I held up my hand. “Wait a minute. Let me guess. Norfolk.”
The clerk looked up at me, his eyes almost as wide as his mouth. “How the hell did you know that?”
Ernie tried to pretend that he was in on the whole thing, but when we got to the Main Post Snack Bar, he bought me some coffee and threatened me with disembowelment if I didn’t tell him what was going on. Considering the pain I was in, I probably wouldn’t have noticed it much if I’d let him go through with it. Instead, to humor him, I explained.
“First of all,
to find the culprit, we’ve got to figure out motive and opportunity.”
“I remember that much from CID school.”
“The motive seemed to be money. Now, that narrows our list of suspects down to anybody in the Seventh Fleet, any GI stationed near Pusan, or any of the Korean citizens of this wonderful city.
“The next step is figuring out opportunity. That brings us closer because that narrows it down to the four thousand or so sailors who had liberty during the stopover, the three hundred or so GIs who had passes, and again, all the Korean citizens of this fair city.”
“So it’s a tough job. We knew that.”
“But the mugger got anxious. On the first night, when only the advance party was in, he attacked. That eliminated all the sailors who were at sea with the Kitty Hawk. When Petty Officer Lockworth died, it also eliminated, in my mind, the Korean civilian populace. Because there is no doubt that the Korean authorities would take the mugging of American sailors seriously, but they realize the enormity of the bad public relations they would get back in the States if a Korean was found to have done the killing. The fact that they still didn’t launch an all-out manhunt meant to me that they must be confident, through their own sources, that it wasn’t the work of one of their local hoodlums.
“That leaves the GIs. When the fleet is in, soldiers tend to be conspicuous. They stick out, by virtue of their stinginess, from their seafaring compatriots, and the girls down in the village can spot them a mile away.

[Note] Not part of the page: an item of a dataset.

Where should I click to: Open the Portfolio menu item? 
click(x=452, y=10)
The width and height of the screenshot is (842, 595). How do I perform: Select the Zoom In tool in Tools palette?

“We wandered all over Texas Street for two nights and didn’t see any, did we?”
“Not except for the MPs.”
“Exactly, and except for the two big guys we saw in that alley that looked familiar to me. After I called the desk sergeant and got the names of all the MPs who had duty on the first night, it started to click. The three big studs in the central patrol had all stayed on duty past curfew. Of the four patrols, theirs was the only patrol that did. Of the three of them, the desk sergeant told me that the biggest and meanest was Corporal Leonard Budusky. I remembered their faces. Two of them were the guys we saw scurrying down that alley. When the MPs on duty denied having seen them, I knew it had to be a lie. When MPs are in the village having fun, they will seek out the on-duty patrol, to let them know where they’re at or just to say hello.